子どもには「ヘディング」をやめさせるべきか?

こうした報告を受けて、脳ダメージの危険から子どもを守るため、いち早く動いたのがアメリカのサッカー界だ。

 昨年12月、米国サッカー連盟(USSF)は、脳震盪などの怪我から選手を守る新たな安全計画として、「10歳以下の子どものヘディング禁止」を発表した。さらに「11〜13歳の選手に対しても、ヘディングを1週間30分以内、1人あたり15〜20回にとどめる」という項目を盛り込んだ。

 また今年3月、女子サッカー元アメリカ代表のブランディ・チャスティンさんは、頭部負傷の研究のために、死後に自身の脳を提供する計画を立てていると明かした。彼女は、高校入学前の選手のヘディングを止めるキャンペーン「より安全なサッカー」の支持者だという。

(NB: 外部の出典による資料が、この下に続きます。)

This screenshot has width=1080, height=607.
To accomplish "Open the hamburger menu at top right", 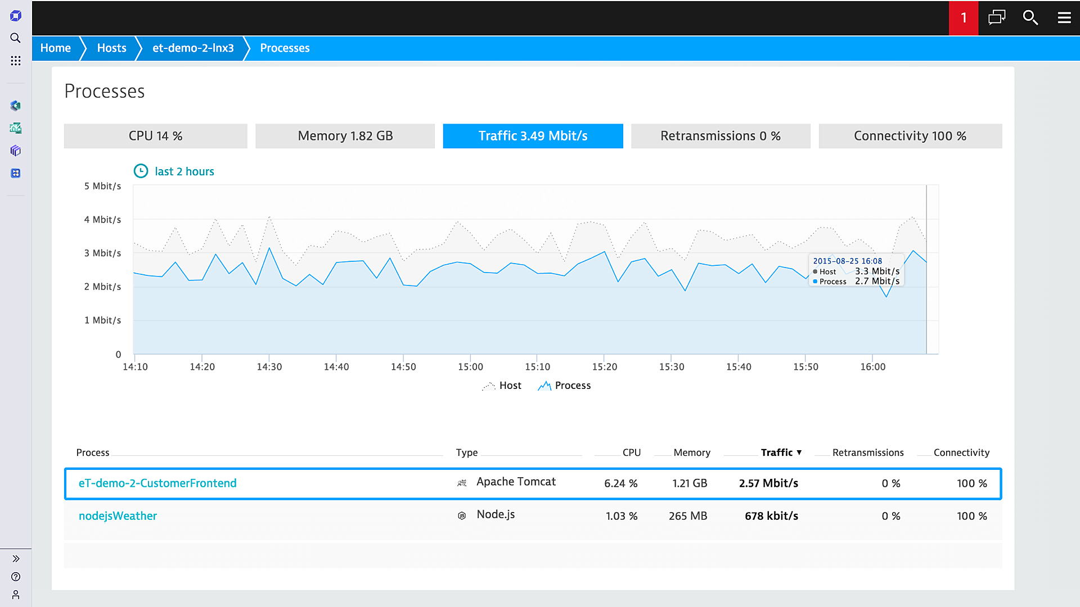I will 1064,18.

 スコットランドサッカー協会(SFA)の元会長ゴードン・スミス氏は今回の研究を受けて、アメリカの例に倣うことも検討すべきだと指摘。「幼い子どもたちに後になってどんな影響が出ることもないよう、特定の年齢層にはヘディングをやめさせるべき」とコメントしている。

 スポーツである以上、怪我をするリスクをゼロにするのは不可能だ。しかし競技のルールそのものが、将来のある子どもたちに深刻な影響を残すものであってはならない。サッカー界全体で何らかの対策を急ぐべきだろう。